While I am sure he and his friends don’t strut around with their hands tucked behind their back behaving as outstanding citizens, he knows the rule: If he screws up, or I get a call that he’s being a disrespectful asshole, the fun times come to an end and there’s no more freedom to be had at the local strip mall.
There are parents who don’t agree with my decision to allow a bunch of thirteen-year-kids to free-range it in the aisles of the dollar store, assuming they’re only going to cause trouble and I should avoid this situation entirely because it’s too tempting. Plus, they are probably buying sugary snacks and drinks and binging on them.
I can tell you they most definitely are doing the sugar thing and my washing machine has a display of candy wrappers hidden in the back to prove it, but he is having fun. Plus, he felt really sick once after eating a jumbo box of Junior Mints and chasing it with a chocolate milk, so he learned his lesson. On his own. Parenting win for me.
The thing is, I let my older son do the same thing when he was younger than his little brother, and I let him ride his bike to meet his friends instead of dropping him off. They had a blast. I never got a phone call about him being a dick. He never trashed the candy aisle or harassed people carrying heavy loads of groceries out to their car.

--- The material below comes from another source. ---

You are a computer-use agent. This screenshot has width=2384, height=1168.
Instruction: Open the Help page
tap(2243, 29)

So, on the flip side, some might say I’m too protective of my youngest and should cut the cord because 13 is much too old to be experiencing an outing with his friends sans parents for the first time.
My point is, I know my kids. They are all different and I set different rules according to the situation. I guess you could say, while I am not perfect and have regretted some decisions about what I have and have not let them do, I try and use common sense when it comes to raising them.

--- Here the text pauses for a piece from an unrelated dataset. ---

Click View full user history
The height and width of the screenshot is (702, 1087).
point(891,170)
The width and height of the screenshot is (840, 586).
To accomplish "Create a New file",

When I grew up in the ’80s and ’90s, these labels for parenting styles hadn’t yet had the pleasure of being invented and my mother will tell me no one gave a flying fuck what you let you kids do, so long as they weren’t hurting people.

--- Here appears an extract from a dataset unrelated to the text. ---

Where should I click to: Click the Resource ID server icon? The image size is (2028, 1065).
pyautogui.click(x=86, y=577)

We look back though and call it free-range parenting. Some even consider it neglect that we were allowed to walk to the corner store and buy a parent a carton of candy bars when we were ten.
Nowadays parenting seems to be confined to the extremes — free-range, helicopter, lawnmowers, etc. But what about those of us who are just parenting in the middle with common sense as our guide?
You know, something that falls in between tracking our child every time they leave the driveway, and sending our kids outside chasing it with an “Don’t come home until dark. You have twelve hours to play with Jimmy!” while locking the door behind them?
There are times when we are watching over our kids at the playground extra carefully because they are recovering from a sickness. Or they just got a cast removed from their leg after healing from a broken bone. Or they are going through a biting stage. This may present to others as helicopter parenting.
Maybe the mother who is letting their child go to the movies with a group of friends when they are 10 is well aware of how they behave in public, and knows someone working in the theater, so she is sure to hear of any shenanigans. This looks to many like free-range parenting.
There is such thing as a middle ground; a comfy place parents like to be when they aren’t hovering over their children, but they aren’t letting them completely fend for themselves. We can give our children rules, guidelines, even a structured chart at times, and at others, let them be a more free and express their creative side. These parents, also called dolphin parents, seem to be what works best for a lot of families — it certainly does for mine.
For example, I am not strict about their grades or expect my kids to meet a certain GPA every quarter. There is no punishment for average work in my house. I was an average student, I am an average mother, I am an average baker and I’m living the damn life. I believe my kids can too. But you better believe there are consequences for being rude or generally being an asshole while out and about in the neighborhood or around town.
Does that mean I don’t check their grades, encourage them to do their best? Or that I don’t respond when a neighbor tells me my child won’t stop spitting on his rock wall, and send them right back out to be their wild selves with no consequence?
Of course not. My kids are not in charge; I am. (Most of the time anyway.)
Being somewhere in the middle is what feels right and comfortable to me. People can call it whatever they want — and they have — but as long as I’m feeling like my kids have room to breathe, they are learning from their screw ups, and I’m here to support and guide them and can see evidence of that, I’ll stay right here. Smack dab in the middle.